PROBLEM TO SOLVE:
Please print only the top portion of the entries below, ending with the line that contains "You are a computer-use agent. The width", exactly as written.

Stored items:

------------------------------------------------------------

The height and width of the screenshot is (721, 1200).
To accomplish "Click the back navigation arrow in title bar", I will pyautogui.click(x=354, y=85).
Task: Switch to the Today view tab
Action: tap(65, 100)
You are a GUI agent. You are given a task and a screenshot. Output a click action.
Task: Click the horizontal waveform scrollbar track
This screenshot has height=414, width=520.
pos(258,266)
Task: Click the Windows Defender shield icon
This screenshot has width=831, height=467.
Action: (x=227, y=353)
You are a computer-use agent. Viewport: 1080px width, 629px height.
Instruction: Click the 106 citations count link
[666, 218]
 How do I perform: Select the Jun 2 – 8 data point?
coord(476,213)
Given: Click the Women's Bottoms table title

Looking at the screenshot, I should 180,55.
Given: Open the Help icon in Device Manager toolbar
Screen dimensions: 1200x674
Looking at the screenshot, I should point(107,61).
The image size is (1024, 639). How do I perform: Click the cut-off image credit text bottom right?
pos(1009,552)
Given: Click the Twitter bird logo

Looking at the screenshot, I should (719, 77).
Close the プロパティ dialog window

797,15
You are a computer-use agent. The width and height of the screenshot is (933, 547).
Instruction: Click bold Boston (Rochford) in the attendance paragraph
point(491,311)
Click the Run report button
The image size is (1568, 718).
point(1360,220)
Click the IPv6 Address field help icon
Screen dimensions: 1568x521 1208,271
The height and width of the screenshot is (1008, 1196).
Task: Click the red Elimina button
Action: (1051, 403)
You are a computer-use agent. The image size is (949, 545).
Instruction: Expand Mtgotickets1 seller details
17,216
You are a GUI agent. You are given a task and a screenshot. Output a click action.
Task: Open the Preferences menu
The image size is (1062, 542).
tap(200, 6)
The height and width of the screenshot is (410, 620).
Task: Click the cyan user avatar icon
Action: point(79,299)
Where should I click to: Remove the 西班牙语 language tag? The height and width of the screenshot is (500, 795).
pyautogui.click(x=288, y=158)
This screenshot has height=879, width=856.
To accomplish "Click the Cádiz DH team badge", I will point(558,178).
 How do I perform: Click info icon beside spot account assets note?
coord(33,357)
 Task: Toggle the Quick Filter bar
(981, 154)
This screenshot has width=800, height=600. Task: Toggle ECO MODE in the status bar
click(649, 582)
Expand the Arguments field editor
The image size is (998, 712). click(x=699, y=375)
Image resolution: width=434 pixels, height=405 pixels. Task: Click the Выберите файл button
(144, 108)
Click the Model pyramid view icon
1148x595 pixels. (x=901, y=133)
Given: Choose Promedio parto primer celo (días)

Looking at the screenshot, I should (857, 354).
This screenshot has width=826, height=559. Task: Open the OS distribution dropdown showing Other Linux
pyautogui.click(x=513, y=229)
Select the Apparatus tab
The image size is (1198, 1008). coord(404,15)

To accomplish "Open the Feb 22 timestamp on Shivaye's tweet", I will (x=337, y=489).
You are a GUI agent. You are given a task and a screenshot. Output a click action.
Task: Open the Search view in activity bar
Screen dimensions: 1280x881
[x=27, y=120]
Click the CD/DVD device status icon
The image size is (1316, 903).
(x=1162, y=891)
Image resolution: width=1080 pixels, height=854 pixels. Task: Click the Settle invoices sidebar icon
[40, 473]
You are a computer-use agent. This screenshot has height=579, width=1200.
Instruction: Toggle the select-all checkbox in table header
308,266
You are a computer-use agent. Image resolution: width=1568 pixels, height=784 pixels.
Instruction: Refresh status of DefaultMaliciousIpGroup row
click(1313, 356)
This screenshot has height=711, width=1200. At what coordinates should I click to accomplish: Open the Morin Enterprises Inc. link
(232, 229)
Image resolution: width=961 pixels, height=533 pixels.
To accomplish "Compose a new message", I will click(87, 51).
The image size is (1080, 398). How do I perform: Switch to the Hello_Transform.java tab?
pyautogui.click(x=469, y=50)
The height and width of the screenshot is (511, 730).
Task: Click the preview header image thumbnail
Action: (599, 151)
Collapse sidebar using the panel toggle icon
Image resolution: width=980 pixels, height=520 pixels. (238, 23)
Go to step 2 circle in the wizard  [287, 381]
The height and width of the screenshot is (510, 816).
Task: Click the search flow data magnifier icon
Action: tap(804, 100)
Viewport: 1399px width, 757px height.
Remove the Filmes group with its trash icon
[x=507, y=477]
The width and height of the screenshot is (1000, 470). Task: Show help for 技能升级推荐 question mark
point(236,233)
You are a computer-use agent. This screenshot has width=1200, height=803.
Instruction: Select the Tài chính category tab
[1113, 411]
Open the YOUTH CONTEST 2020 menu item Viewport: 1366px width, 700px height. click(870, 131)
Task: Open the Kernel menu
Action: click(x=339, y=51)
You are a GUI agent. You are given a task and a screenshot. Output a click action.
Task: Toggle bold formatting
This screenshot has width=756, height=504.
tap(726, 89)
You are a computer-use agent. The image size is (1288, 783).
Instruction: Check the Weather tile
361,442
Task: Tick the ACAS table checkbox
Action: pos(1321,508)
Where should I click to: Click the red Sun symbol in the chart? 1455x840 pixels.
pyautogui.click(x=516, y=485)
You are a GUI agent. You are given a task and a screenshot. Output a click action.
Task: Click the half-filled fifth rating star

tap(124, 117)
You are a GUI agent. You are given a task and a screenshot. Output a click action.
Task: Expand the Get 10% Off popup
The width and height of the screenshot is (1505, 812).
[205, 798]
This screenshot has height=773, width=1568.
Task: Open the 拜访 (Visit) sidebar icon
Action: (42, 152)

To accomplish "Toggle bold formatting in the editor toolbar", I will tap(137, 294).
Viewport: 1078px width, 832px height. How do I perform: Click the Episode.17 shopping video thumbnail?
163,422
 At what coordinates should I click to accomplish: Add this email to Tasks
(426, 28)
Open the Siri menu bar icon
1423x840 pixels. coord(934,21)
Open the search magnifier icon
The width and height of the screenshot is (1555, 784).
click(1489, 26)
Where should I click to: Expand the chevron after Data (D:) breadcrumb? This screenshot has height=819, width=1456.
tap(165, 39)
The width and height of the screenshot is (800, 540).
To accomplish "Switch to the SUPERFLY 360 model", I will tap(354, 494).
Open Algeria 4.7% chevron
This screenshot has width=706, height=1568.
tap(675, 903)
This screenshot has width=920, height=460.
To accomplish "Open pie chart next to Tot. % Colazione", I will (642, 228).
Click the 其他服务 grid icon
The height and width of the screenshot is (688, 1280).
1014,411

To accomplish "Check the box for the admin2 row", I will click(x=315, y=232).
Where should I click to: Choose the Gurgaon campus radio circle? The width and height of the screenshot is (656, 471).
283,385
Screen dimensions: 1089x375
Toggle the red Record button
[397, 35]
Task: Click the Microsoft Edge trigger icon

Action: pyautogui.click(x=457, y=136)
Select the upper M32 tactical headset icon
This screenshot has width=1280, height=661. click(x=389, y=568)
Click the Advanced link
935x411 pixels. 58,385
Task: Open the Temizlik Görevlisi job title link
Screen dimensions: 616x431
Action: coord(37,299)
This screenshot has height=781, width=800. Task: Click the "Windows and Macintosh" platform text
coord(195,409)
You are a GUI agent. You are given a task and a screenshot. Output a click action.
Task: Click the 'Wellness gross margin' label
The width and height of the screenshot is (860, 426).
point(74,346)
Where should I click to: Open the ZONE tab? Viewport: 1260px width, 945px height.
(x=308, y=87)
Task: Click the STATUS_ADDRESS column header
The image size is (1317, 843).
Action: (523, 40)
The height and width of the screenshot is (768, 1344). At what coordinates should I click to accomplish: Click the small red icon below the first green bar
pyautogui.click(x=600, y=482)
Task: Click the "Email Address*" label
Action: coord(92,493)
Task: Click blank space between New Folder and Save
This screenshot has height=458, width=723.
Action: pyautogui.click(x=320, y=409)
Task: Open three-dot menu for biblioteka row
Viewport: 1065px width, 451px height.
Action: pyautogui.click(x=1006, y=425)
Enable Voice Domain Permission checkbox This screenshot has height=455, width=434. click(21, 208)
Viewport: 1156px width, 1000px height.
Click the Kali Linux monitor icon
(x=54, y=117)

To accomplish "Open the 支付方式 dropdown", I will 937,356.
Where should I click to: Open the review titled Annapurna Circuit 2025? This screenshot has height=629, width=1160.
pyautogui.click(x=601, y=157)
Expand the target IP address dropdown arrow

------------------------------------------------------------

TASK RESPONSE:
The height and width of the screenshot is (721, 1200).
To accomplish "Click the back navigation arrow in title bar", I will pyautogui.click(x=354, y=85).
Task: Switch to the Today view tab
Action: tap(65, 100)
You are a GUI agent. You are given a task and a screenshot. Output a click action.
Task: Click the horizontal waveform scrollbar track
This screenshot has height=414, width=520.
pos(258,266)
Task: Click the Windows Defender shield icon
This screenshot has width=831, height=467.
Action: (x=227, y=353)
You are a computer-use agent. Viewport: 1080px width, 629px height.
Instruction: Click the 106 citations count link
[666, 218]
 How do I perform: Select the Jun 2 – 8 data point?
coord(476,213)
Given: Click the Women's Bottoms table title

Looking at the screenshot, I should 180,55.
Given: Open the Help icon in Device Manager toolbar
Screen dimensions: 1200x674
Looking at the screenshot, I should point(107,61).
The image size is (1024, 639). How do I perform: Click the cut-off image credit text bottom right?
pos(1009,552)
Given: Click the Twitter bird logo

Looking at the screenshot, I should (719, 77).
Close the プロパティ dialog window

797,15
You are a computer-use agent. The width and height of the screenshot is (933, 547).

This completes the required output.